Skillful argumentative writing requires students to give both REASONS and explain their REASONING as they support their CLAIM. Students often conflate the meaning of "reason" and "reasoning," including one but not the other. Each serves an important and distinct purpose:
- A REASON explains why the author believes the claim (or thinks it is true or valid). An argument may have one reason or multiple reasons to be strong.
- REASONING are statements that link evidence back to reasons or claims. Reasoning should clearly explain why the evidence is relevant.
The Writing Prompt & Claim
Argumentative writing is grounded in the concept of a claim. A strong claim lays the groundwork to state your reason and reasoning. A claim is an evidence-based statement in response to a debatable question.
Writing Prompt: Should local governments pass laws that focus on nutrition—like bans on trans fat in restaurants—to keep their residents safe?
CLAIM: Local governments should pass laws focused on nutrition.
Your reason is a logical statement that supports your claim. To come up with a reason, think about a general statement you would make if someone asked you why your claim was correct. If someone asks you why cities should ban trans fat, the most logical answer is that it will make people healthier.
REASON: These laws would keep residents healthy.

### Data section

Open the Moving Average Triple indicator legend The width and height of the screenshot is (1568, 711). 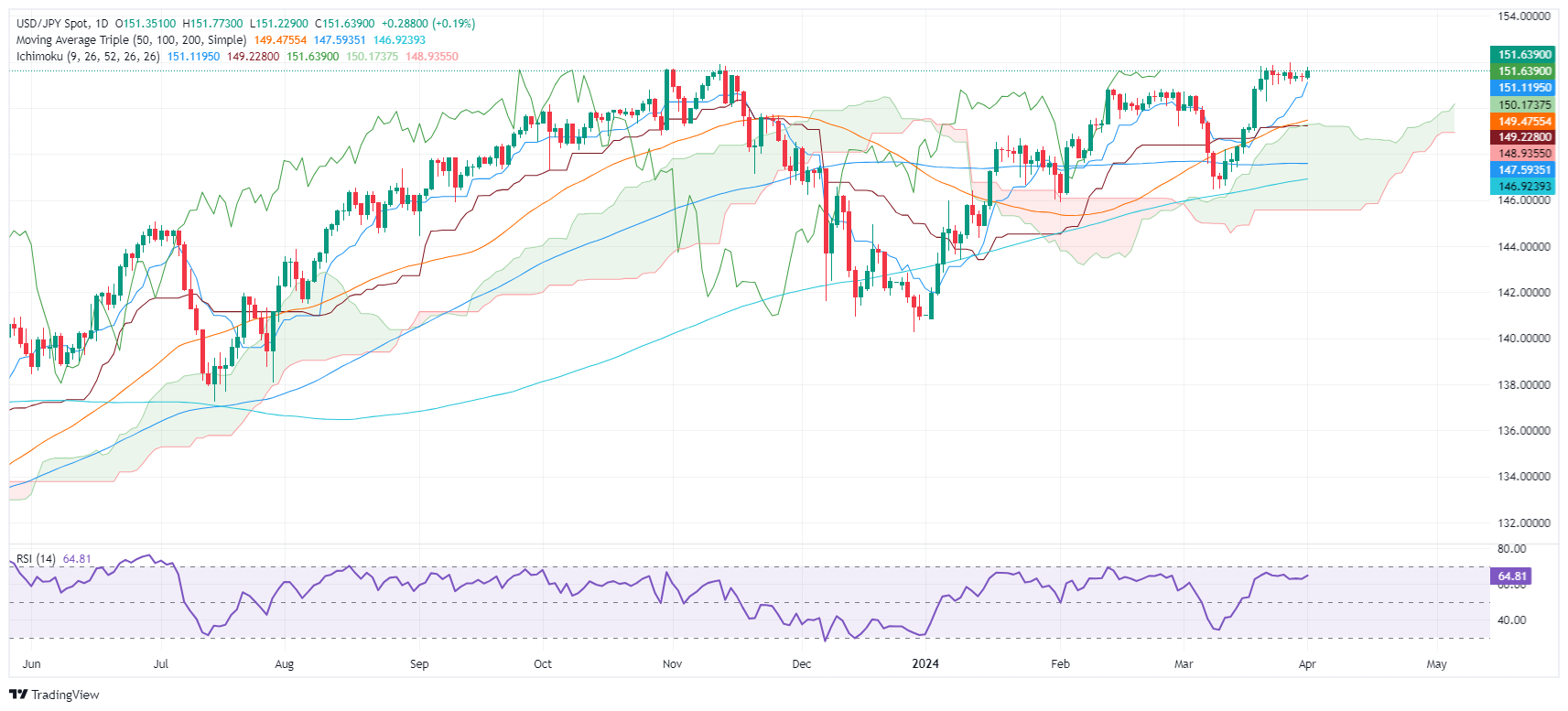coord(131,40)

* * *

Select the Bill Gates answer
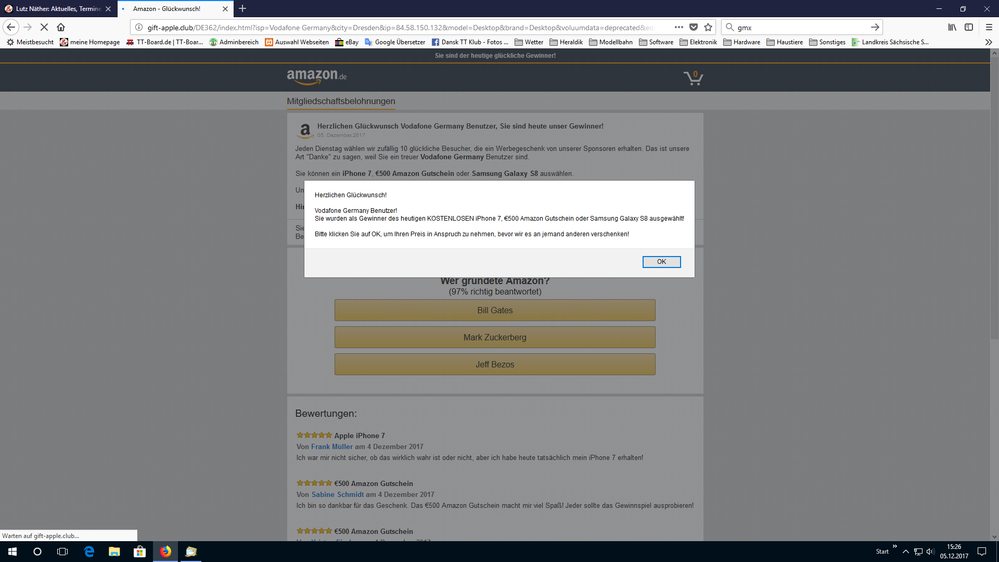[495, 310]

### Tasks and exercises
(a) From the argumentative writing passage, write out the text between "CLAIM: Local governments" and "keep residents healthy.", inclusive.
(b) In the argumentative writing passage, list each label that starts a line and is directly followed by a colon.
You won't need the records for any of this.

### Outputs in order
(a)
CLAIM: Local governments should pass laws focused on nutrition.
Your reason is a logical statement that supports your claim. To come up with a reason, think about a general statement you would make if someone asked you why your claim was correct. If someone asks you why cities should ban trans fat, the most logical answer is that it will make people healthier.
REASON: These laws would keep residents healthy.

(b)
Writing Prompt
CLAIM
REASON